İmamoğlu, cemevlerinin bu milletin ibadethanesi olduğunu dile getirerek, “Bu milletin asli ibadethanelerinden birisidir. Anadolu'da, bizim insanlarımızın yüz yıllardır ibadetini yaptıkları yerdir. Dolayısıyla cemevlerinin bütün hak ve hukukunun korunması noktasında, bu kardeşinizin makamı, mevkisi ne olursa olsun, makamsız, mevkisiz de olsa, bu mücadeleyi sizlerin hak mücadelesi olarak yerine getireceğini, yapacağını her yerde söyledim, burada da bir kez daha huzurunuzda söyleyeyim. Bu bir lütuf değildir. Hakkınız olan, hukukunuz olan ihtiyaçlarınıza katkı sunma görevini yerine getiriyoruz. Bugüne kadar olan eksiklikleri tamamlama gayreti içerisindeyiz. Bunun siyasi partisi ya da vesairesi de olmaz. Bakın bu hak, hukuk meselesidir” şeklinde konuştu.
“Allah, hiçbir zaman milletimize o tür acıları bir daha yaşatmasın”

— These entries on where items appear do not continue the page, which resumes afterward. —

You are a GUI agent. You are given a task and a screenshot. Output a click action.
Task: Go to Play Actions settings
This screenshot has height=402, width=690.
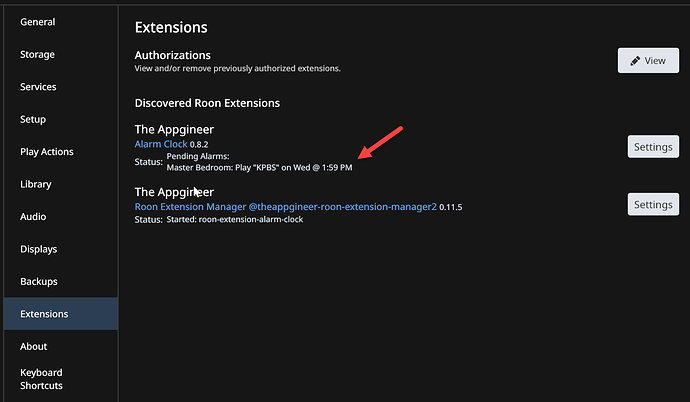pos(47,152)
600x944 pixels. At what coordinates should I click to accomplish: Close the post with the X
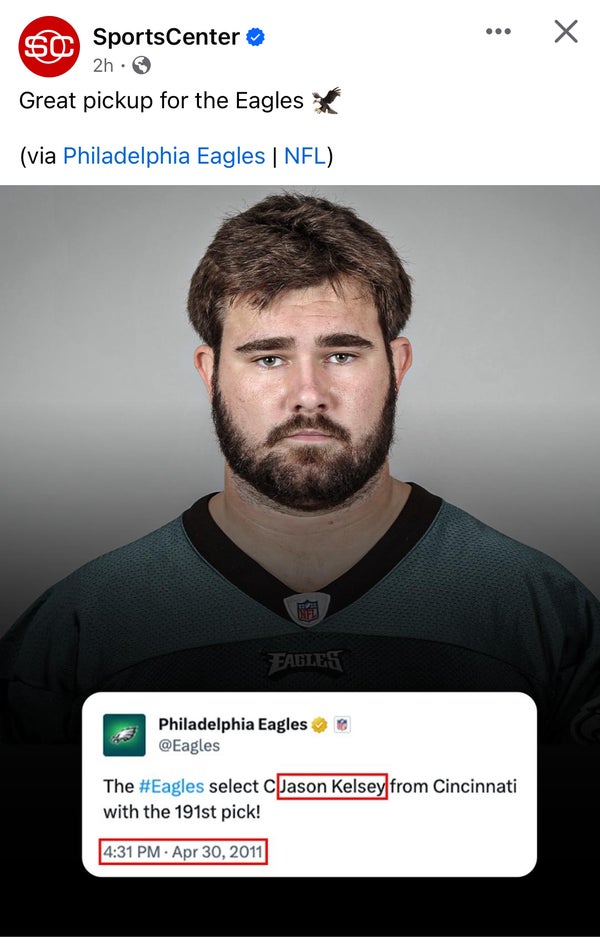tap(566, 31)
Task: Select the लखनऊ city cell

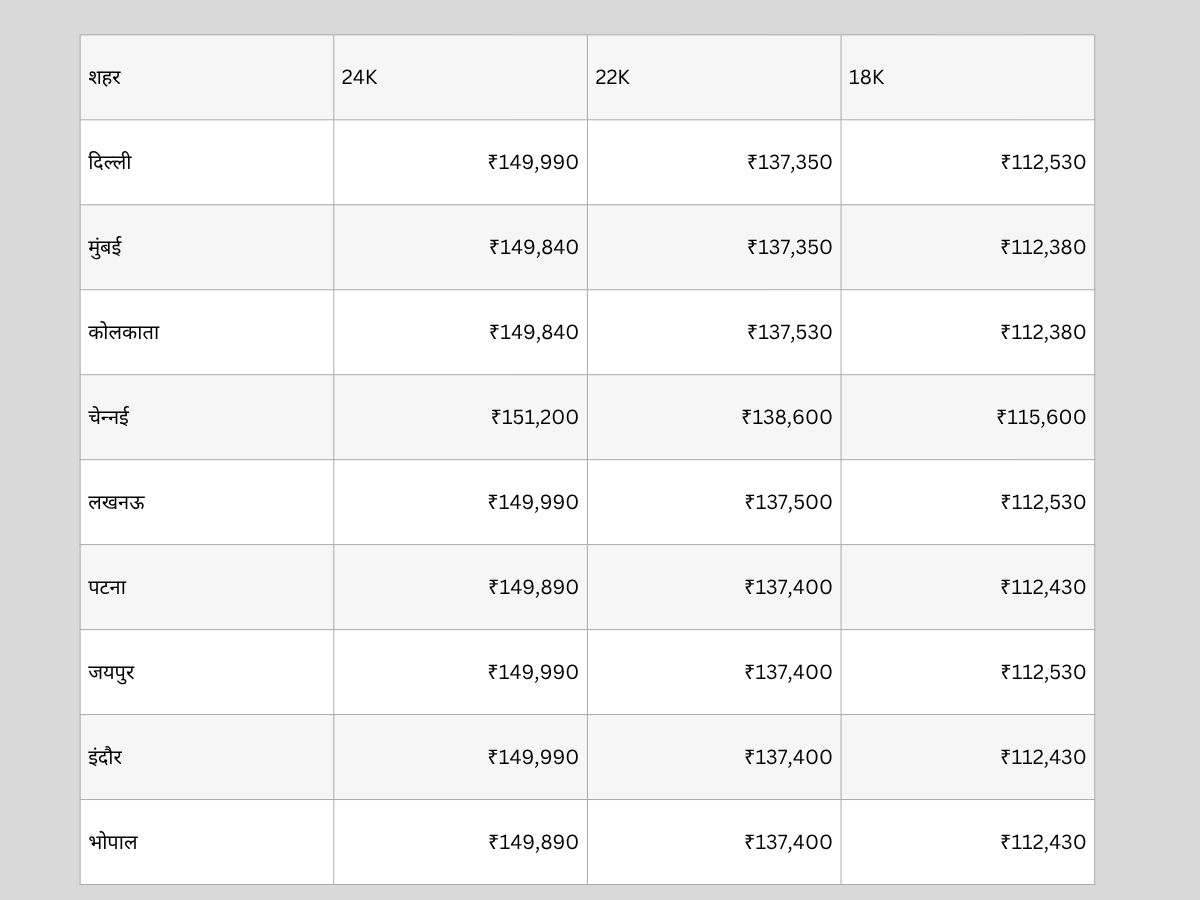Action: (x=116, y=502)
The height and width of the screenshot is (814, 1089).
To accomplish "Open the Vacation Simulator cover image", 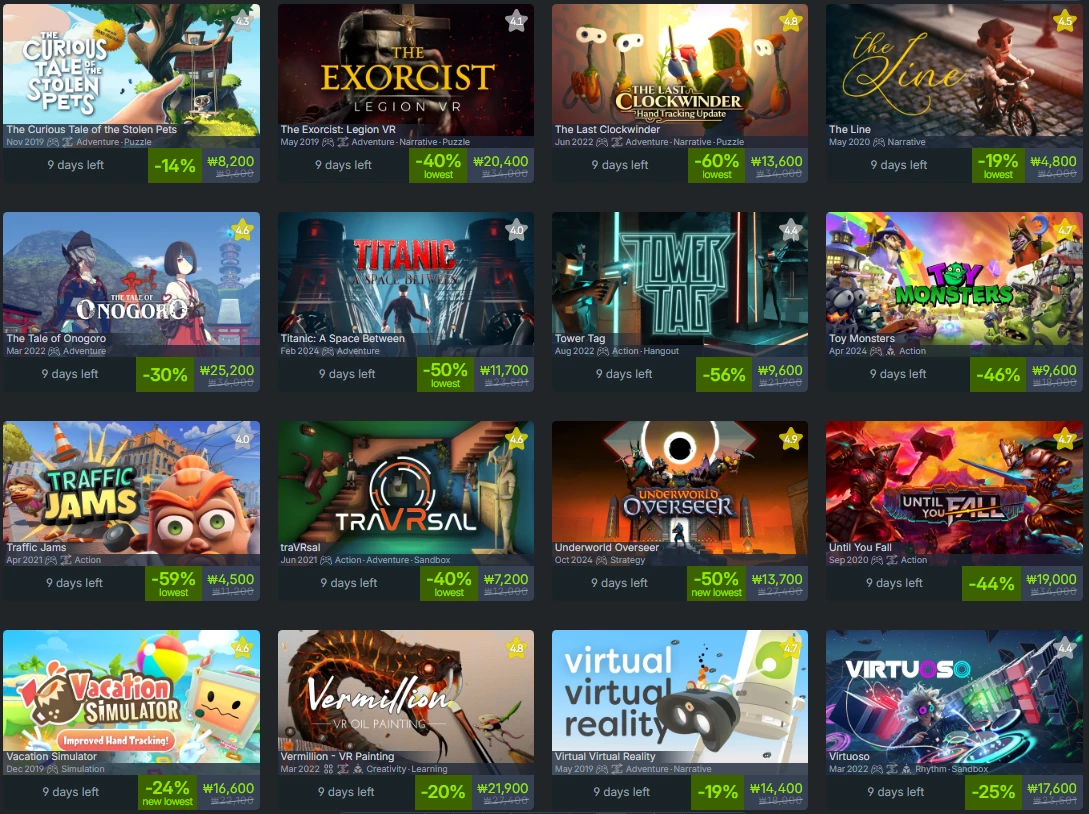I will tap(131, 696).
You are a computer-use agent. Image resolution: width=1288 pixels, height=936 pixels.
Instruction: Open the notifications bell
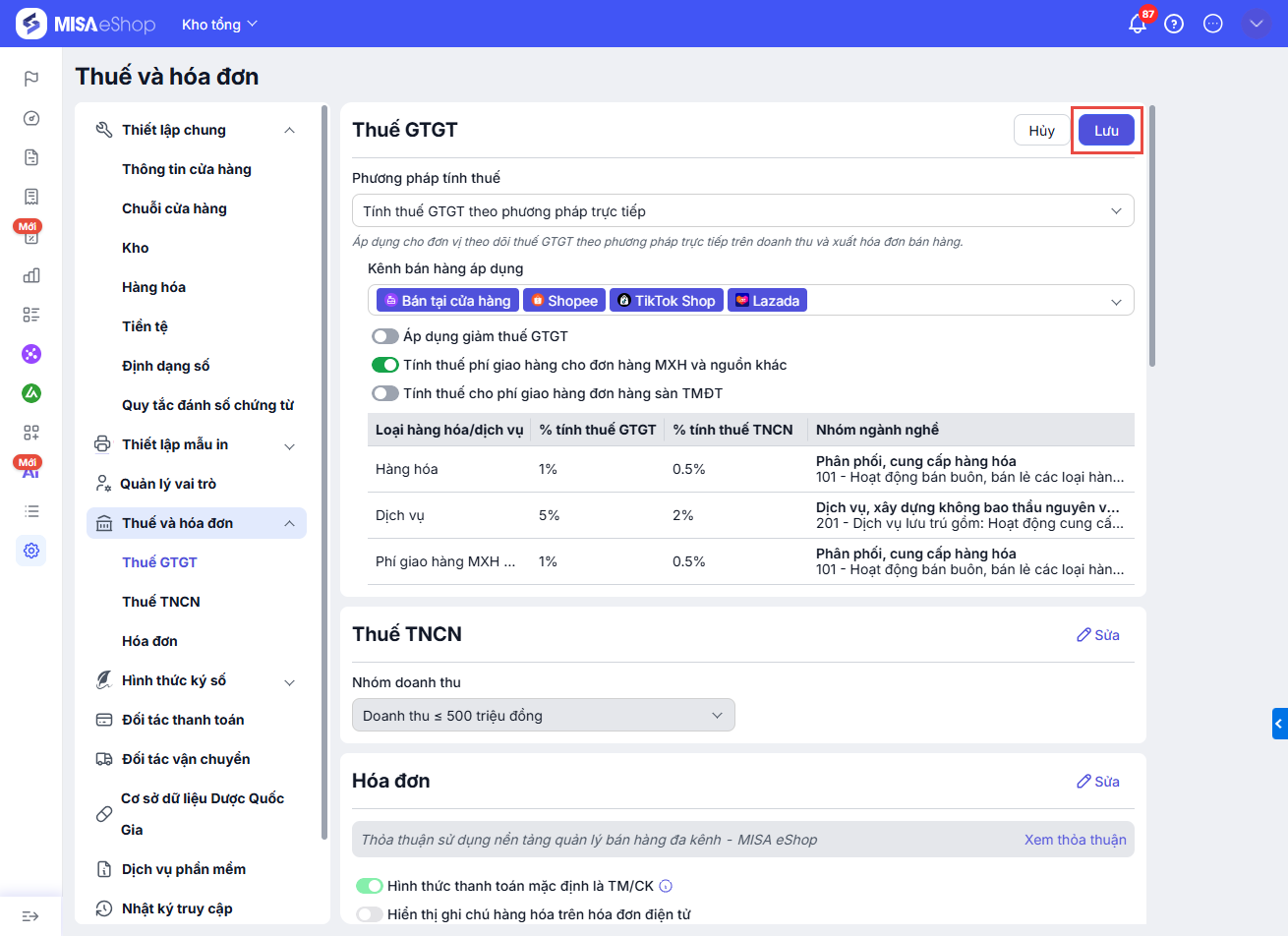pos(1138,24)
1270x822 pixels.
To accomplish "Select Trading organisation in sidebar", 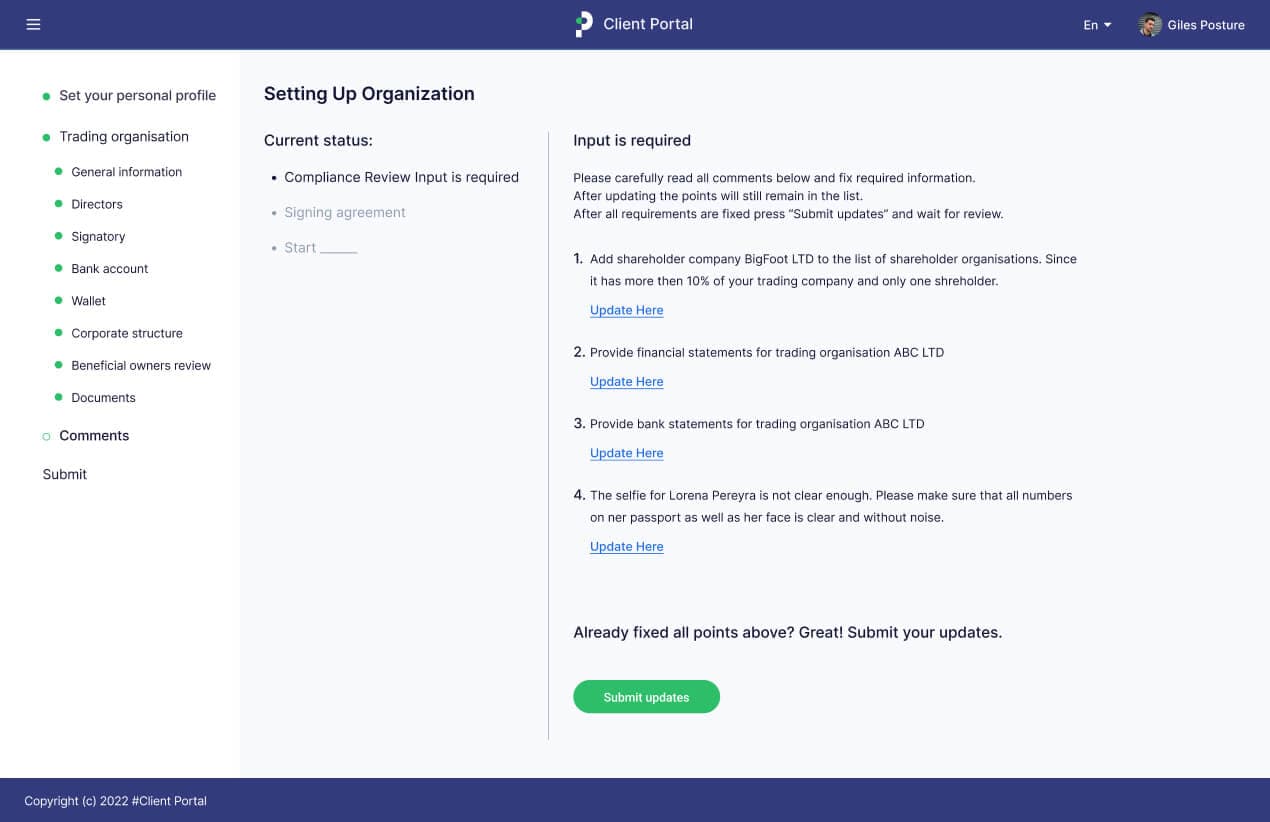I will pos(123,137).
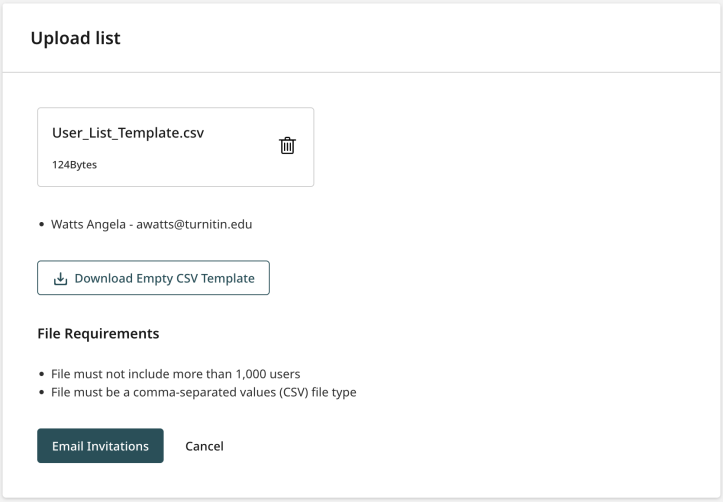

“Ülkemizde bütün insanlarımızın, bütün vatandaşlarımızın hakkının, hukukunun korunduğu, hukuksuzluğun da sona erdiği günleri hep birlikte yaşarız” diyen İmamoğlu, şunları söyledi:
“İslam tarihinin en derin acılarından birinin, en büyük katliamlarından birinin yaşandığı bir günün yıl dönümünü hep beraber yaşıyor, anıyor ve o acıdan aslında milletçe barışı, huzuru ve bir daha öyle olayların yaşanmaması adına dersler çıkartıyoruz. Allah, hiçbir zaman milletimize o tür acıları bir daha yaşatmasın. Ne yazık ki, yüzyıllar geçse de yakın zamanda acılar yaşamış milletiz. Ve bunları, içimiz kan ağlayarak hatırlıyoruz. Başımız öne düşüyor. İçimiz yanıyor. Bu konuda sonsuz mücadele vereceğiz.”